Ardern planea tomarse seis semanas de licencia de maternidad antes de regresar al trabajo.

La mesera aparece sobre el hombro de la primera ministra y nos presenta el menú. Yo elijo un corte de res con pepinillos, mientras que ella pide una ensalada de jitomate y betabel. Ardern insiste en que pruebe un vaso de vino de Nueva Zelanda y ella pide un té de menta.

Este es un año vertiginoso para Ardern. Elegida líder adjunta del Partido Laborista de Nueva Zelanda en marzo de 2017, asumió el cargo apenas siete semanas antes de las elecciones de septiembre pasado, después de la repentina renuncia de su predecesor. Ardern parecía pesimista sobre sus posibilidades: “Todo el mundo sabe que acabo de aceptar, sin previo aviso, el peor trabajo en política”, dijo en ese momento.

Los laboristas se encontraban detrás del Partido Nacional gobernante por más de 20 puntos porcentuales en las encuestas, se preparaban para una cuarta derrota consecutiva. Entonces sucedió algo inesperado. Su campaña, centrada en la desigualdad y el aumento de las personas sin hogar, tocó una fibra sensible y cerró la diferencia.

La capacidad de Ardern para aprovechar la inquietud pública por los precios de las casas que se iban al cielo, el bajo crecimiento salarial y la infraestructura inadecuada también refleja sus habilidades políticas que perfeccionó mientras trabajaba como empleada de Helen Clark, exprimera ministra laborista que ganó tres mandatos entre 1999 y 2008. Más tarde, Ardern trabajó brevemente en la Oficina del Gabinete del Reino Unido, con Tony Blair. “Estuve allí cuando Gordon Brown se hizo cargo, justo a mitad de esa transición”, dice.

Cuando pasamos al estado inestable de la política internacional, el té de Ardern llega junto con lo que parece ser una copa de vino bastante turbia. “Creo que un vasto grupo de personas siente que quedó olvidado por la gran crisis financiera y la percepción que hay de la globalización”, dice Ardern. “Parte de la reacción que vimos en el referéndum y las elecciones, fue una inquietud en torno a la falta de respuesta a la creciente sensación de inseguridad de las personas por su situación financiera”.

La respuesta de Ardern implicó grandes compromisos con el electorado: resolver la crisis de la vivienda, sacar de la pobreza a 100,000 niños y poner a Nueva Zelanda en el camino de convertirse en una economía neutral en emisiones de carbono para el año 2050.

Ardern prohibió la exploración futura de petróleo y gas en altamar. Aumentó 75 centavos el salario mínimo a 16.50 dólares neozelandeses por hora, comenzó a eliminar los costos de matrículas de educación superior y promovió una ley que prohíbe la compra de propiedades residenciales a extranjeros.

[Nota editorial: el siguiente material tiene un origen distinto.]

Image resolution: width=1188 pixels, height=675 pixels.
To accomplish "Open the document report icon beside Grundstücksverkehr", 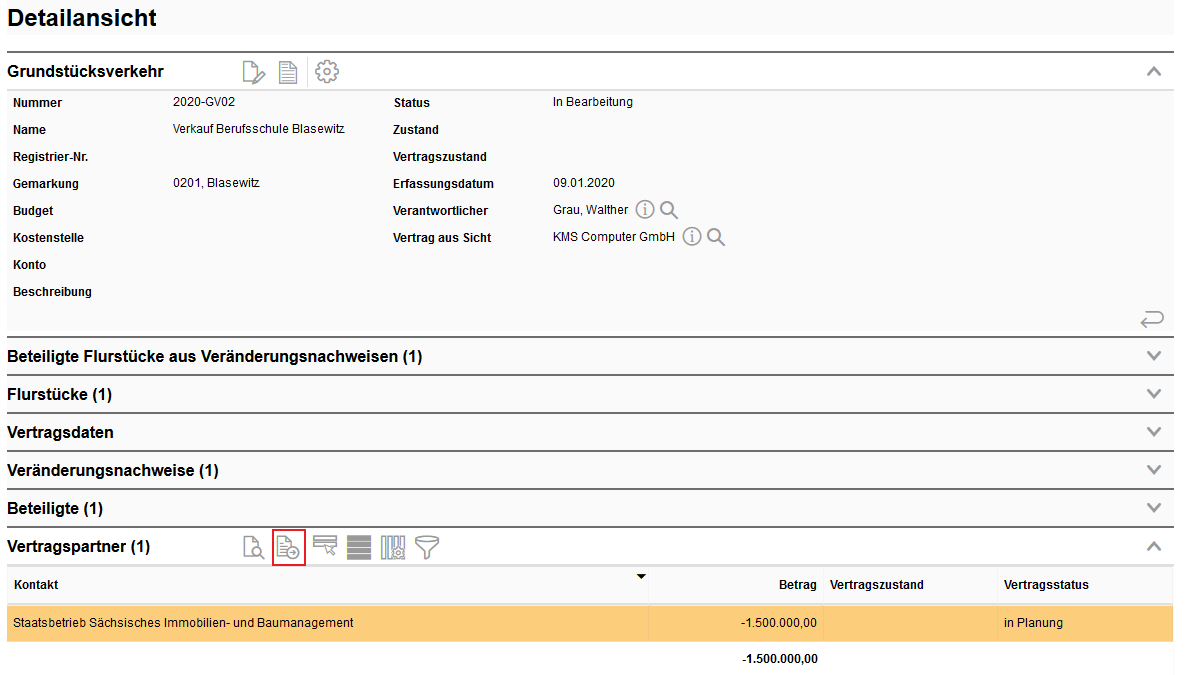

Pero Ardern también muestra una vena pragmática al suscribirse al acuerdo de la Asociación Transpacífico (TPP, por sus siglas en inglés). Claramente no es fan de Trump, pero es demasiado diplomática para decirlo, dada la estrecha relación comercial y de seguridad de Nueva Zelanda con Estados Unidos.

Llega la comida y me sorprende que nadie presta atención a la primera ministra almorzando, al menos aquí. La “Jacindamanía” estuvo a tope la semana pasada, cuando Ardern viajó a Europa para la Cumbre de Líderes de la Mancomunidad de Naciones en Londres, deteniéndose en el camino para cabildear con Macron y Angela Merkel sobre el comercio.

Sin embargo, de vuelta a casa hay indicios de que la luna de miel política de Ardern está llegando a su fin. Mientras la mesera retira los platos, le pregunto a Jacinda qué piensa de la acusación de que es “demasiado amable” para tomar las decisiones difíciles que se requieren de un primer ministro.

“La política es un lugar muy difícil, así que tienes que ser flexible. Veo las cosas de manera aguda, pero eso significa que mi brújula política todavía está intacta, y mi sentido de la empatía y bondad todavía está al frente de esto”. Se levanta, y cuando se dirige a la puerta, se voltea para decir: “Nos vemos la próxima vez que estés aquí y veremos si estoy en un punto alto o en uno bajo”.